[PATCH v2 bpf-next 1/4] bpf: unprivileged BPF access via /dev/bpf

Wed Jul 31 19:09:27 UTC 2019

On Wed, Jul 31, 2019 at 1:10 AM Song Liu <songliubraving at fb.com> wrote:
>
>
>
> > On Jul 30, 2019, at 1:24 PM, Andy Lutomirski <luto at kernel.org> wrote:
> >
> > On Mon, Jul 29, 2019 at 10:07 PM Song Liu <songliubraving at fb.com> wrote:
> >>
> >> Hi Andy,
> >>
> >>> On Jul 27, 2019, at 11:20 AM, Song Liu <songliubraving at fb.com> wrote:
> >>>
> >>> Hi Andy,
> >>>
> >>>
>
> [...]
>
> >>>
> >>
> >> I would like more comments on this.
> >>
> >> Currently, bpf permission is more or less "root or nothing", which we
> >> would like to change.
> >>
> >> The short term goal is to separate bpf from root, in other words, it is
> >> "all or nothing". Special user space utilities, such as systemd, would
> >> benefit from this.

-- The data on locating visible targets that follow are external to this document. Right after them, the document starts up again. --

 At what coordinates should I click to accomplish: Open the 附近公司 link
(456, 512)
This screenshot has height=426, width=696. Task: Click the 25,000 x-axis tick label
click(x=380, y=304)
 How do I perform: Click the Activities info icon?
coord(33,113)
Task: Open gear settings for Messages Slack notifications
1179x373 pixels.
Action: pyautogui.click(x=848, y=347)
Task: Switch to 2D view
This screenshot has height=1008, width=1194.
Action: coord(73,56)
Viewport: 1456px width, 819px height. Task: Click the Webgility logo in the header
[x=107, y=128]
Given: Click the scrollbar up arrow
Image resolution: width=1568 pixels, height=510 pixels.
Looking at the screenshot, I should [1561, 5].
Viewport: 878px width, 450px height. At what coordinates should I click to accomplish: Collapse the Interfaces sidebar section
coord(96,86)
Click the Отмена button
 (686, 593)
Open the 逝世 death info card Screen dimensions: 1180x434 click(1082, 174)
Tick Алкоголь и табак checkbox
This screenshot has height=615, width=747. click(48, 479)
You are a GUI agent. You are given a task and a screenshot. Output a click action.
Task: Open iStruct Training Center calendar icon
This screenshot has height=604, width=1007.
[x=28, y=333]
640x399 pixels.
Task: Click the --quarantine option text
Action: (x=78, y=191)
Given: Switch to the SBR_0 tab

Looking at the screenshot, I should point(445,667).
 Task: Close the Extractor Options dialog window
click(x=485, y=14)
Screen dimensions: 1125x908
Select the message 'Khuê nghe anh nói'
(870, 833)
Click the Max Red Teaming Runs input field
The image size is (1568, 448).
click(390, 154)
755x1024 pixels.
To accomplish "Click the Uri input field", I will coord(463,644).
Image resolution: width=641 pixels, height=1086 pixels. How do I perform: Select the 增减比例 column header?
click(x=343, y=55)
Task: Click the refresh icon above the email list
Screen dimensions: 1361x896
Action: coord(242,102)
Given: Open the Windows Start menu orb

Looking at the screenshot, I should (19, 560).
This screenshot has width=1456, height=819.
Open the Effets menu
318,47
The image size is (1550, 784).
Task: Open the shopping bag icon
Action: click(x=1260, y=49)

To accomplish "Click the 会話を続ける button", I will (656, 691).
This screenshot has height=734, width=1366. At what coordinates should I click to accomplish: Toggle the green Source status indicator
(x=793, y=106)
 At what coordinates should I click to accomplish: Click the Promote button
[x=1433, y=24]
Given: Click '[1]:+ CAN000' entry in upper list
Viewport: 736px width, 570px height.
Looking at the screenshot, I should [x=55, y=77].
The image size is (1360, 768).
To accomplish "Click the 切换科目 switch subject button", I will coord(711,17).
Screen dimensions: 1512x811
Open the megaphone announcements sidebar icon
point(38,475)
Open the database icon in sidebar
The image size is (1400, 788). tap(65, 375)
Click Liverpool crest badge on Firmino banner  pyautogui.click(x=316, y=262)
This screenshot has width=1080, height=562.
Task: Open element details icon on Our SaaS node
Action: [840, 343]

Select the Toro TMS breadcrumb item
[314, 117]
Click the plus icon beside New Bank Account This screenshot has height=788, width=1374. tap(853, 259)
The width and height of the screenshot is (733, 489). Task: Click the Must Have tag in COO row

Once this is implemented, systemd can call sys_bpf()
> >> when it is not running as root.
> >
> > As generally nasty as Linux capabilities are, this sounds like a good
> > use for CAP_BPF_ADMIN.
>
> I actually agree CAP_BPF_ADMIN makes sense. The hard part is to make
> existing tools (setcap, getcap, etc.) and libraries aware of the new CAP.

It's been done before -- it's not that hard.  IMO the main tricky bit
would be try be somewhat careful about defining exactly what
CAP_BPF_ADMIN does.

> > I don't see why you need to invent a whole new mechanism for this.
> > The entire cgroup ecosystem outside bpf() does just fine using the
> > write permission on files in cgroupfs to control access.  Why can't
> > bpf() do the same thing?
>
> It is easier to use write permission for BPF_PROG_ATTACH. But it is
> not easy to do the same for other bpf commands: BPF_PROG_LOAD and
> BPF_MAP_*. A lot of these commands don't have target concept. Maybe
> we should have target concept for all these commands. But that is a
> much bigger project. OTOH, "all or nothing" model allows all these
> commands at once.

For BPF_PROG_LOAD, I admit I've never understood why permission is
required at all.  I think that CAP_SYS_ADMIN or similar should be
needed to get is_priv in the verifier, but I think that should mainly
be useful for tracing, and that requires lots of privilege anyway.
BPF_MAP_* is probably the trickiest part.  One solution would be some
kind of bpffs, but I'm sure other solutions are possible.